Ce qui est vrai, c’est que toutes sortes de procédés ne conviennent pas indifféremment à toutes sortes de sujets. Quand on en connaît le maniement, il reste à en trouver l’application. En littérature comme partout les procédés ne rendent ce qu’ils contiennent d’effet qu’à la condition de converger tous ensemble dans un sujet approprié. Ce sujet, qui depuis s’est toujours dérobé aux prises de Flaubert, il l’a rencontré une fois dans Madame Bovary.
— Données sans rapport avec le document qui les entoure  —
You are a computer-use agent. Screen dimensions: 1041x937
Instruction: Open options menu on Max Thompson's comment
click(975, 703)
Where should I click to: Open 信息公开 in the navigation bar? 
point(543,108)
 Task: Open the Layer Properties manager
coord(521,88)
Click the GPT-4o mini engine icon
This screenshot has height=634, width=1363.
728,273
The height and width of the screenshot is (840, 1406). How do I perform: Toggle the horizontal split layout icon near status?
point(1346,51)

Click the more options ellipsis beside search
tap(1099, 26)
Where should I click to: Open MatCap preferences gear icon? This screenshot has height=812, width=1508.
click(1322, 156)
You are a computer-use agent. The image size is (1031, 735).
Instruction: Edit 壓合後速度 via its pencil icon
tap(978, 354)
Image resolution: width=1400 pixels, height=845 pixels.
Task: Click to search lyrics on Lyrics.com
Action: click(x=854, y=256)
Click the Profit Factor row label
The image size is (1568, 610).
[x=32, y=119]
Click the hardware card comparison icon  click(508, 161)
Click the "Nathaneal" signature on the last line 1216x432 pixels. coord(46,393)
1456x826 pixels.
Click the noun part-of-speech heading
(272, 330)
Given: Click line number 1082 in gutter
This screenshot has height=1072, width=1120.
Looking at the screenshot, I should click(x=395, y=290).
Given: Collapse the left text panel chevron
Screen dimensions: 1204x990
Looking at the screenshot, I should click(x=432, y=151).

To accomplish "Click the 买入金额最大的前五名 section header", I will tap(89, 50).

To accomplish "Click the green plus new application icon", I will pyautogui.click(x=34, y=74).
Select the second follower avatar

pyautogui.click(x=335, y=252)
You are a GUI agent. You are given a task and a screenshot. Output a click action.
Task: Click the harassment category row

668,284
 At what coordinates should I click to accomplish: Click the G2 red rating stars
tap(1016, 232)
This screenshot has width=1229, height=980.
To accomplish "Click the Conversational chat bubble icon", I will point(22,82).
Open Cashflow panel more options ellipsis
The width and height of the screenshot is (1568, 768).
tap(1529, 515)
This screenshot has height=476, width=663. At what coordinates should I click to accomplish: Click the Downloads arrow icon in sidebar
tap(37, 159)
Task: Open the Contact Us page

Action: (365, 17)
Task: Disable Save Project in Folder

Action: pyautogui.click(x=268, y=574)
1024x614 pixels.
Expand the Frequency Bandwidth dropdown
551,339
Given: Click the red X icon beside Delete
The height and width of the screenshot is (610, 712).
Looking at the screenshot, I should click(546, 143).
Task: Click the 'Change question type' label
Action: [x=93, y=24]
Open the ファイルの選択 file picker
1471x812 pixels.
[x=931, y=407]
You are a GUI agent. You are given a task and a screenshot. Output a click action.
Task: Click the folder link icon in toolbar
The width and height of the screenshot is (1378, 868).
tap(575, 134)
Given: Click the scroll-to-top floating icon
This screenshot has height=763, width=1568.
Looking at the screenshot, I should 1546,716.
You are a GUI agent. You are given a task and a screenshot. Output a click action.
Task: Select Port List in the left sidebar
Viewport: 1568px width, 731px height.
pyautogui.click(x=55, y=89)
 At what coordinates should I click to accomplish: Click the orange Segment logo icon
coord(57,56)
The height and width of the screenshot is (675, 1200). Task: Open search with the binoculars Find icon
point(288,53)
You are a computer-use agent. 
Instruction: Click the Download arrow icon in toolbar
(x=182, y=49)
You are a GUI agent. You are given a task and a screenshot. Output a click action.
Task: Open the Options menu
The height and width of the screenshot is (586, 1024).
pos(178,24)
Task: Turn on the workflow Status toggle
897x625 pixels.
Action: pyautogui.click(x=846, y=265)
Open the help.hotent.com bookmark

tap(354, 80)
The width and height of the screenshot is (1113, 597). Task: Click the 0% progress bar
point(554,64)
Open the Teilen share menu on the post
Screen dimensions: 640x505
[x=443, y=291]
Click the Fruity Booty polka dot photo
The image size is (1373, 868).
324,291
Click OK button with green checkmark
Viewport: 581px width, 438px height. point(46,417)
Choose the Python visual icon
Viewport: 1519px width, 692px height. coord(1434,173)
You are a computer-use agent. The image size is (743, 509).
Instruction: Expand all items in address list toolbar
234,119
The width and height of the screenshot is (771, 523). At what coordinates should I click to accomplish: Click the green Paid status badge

On écrira tôt ou tard, à l’occasion de ce livre, un intéressant et curieux chapitre d’histoire littéraire. M. Montégut, ici même, en a tracé le sommaire[1]. C’est une date que Madame Bovary dans l’histoire du roman français. Elle a marqué la fin de quelque chose et le commencement d’autre chose. C’est l’idée que nous reprendrons à notre manière en disant qu’à tous ses autres mérites le roman de Flaubert joignit celui de paraître en son temps. C’en est un, très réel, plus rare qu’on ne pense, comme c’en est un autre que de savoir durer, et un autre encore que de savoir finir à son heure. Il faut seulement s’entendre. Paraître en son temps, c’est quelquefois, c’est trop souvent, profiter en habile homme, — et rien de plus, — d’un caprice de l’opinion, d’une fantaisie de la mode, d’une fougue passagère de la popularité. Tel fut, quelques mois après Madame Bovary, le cas de Fanny, d’Ernest Feydeau. Nous pouvons dès aujourd’hui, nous pourrions, si ce n’était fait, l’enterrer à jamais dans ces hypogées que l’auteur avait fouillés avant que de s’aviser qu’il était né romancier. Mais paraître en son temps, c’est quelquefois aussi reconnaître d’instinct où en est l’art de son temps, quelles en sont les légitimes exigences, ce qu’il peut supporter de nouveautés, et cela, c’est si peu suivre la mode que c’est souvent aller contre elle, c’est si peu s’abandonner au courant, qu’au contraire, c’est le remonter.

Alors, vers 1856, c’en était fait du romantisme. On ne croyait plus « aux courtisanes conseillant les diplomates, aux riches mariages obtenus par des intrigues, au génie des galériens, aux docilités du hasard sous la main des forts. » On n’estimait plus par-dessus tout « la passion, Werther, René, Franck, Lara, Lélia et d’autres plus médiocres. » Signe des temps, bien caractéristique ! elle-même, l’auteur de Lélia, avec cette infinie souplesse de talent qui n’est pas la moindre part de son génie, se préparait à changer de manière. Elle allait devenir l’auteur du Marquis de Villemer ;

  1. Voir la Revue du 1er décembre 1876.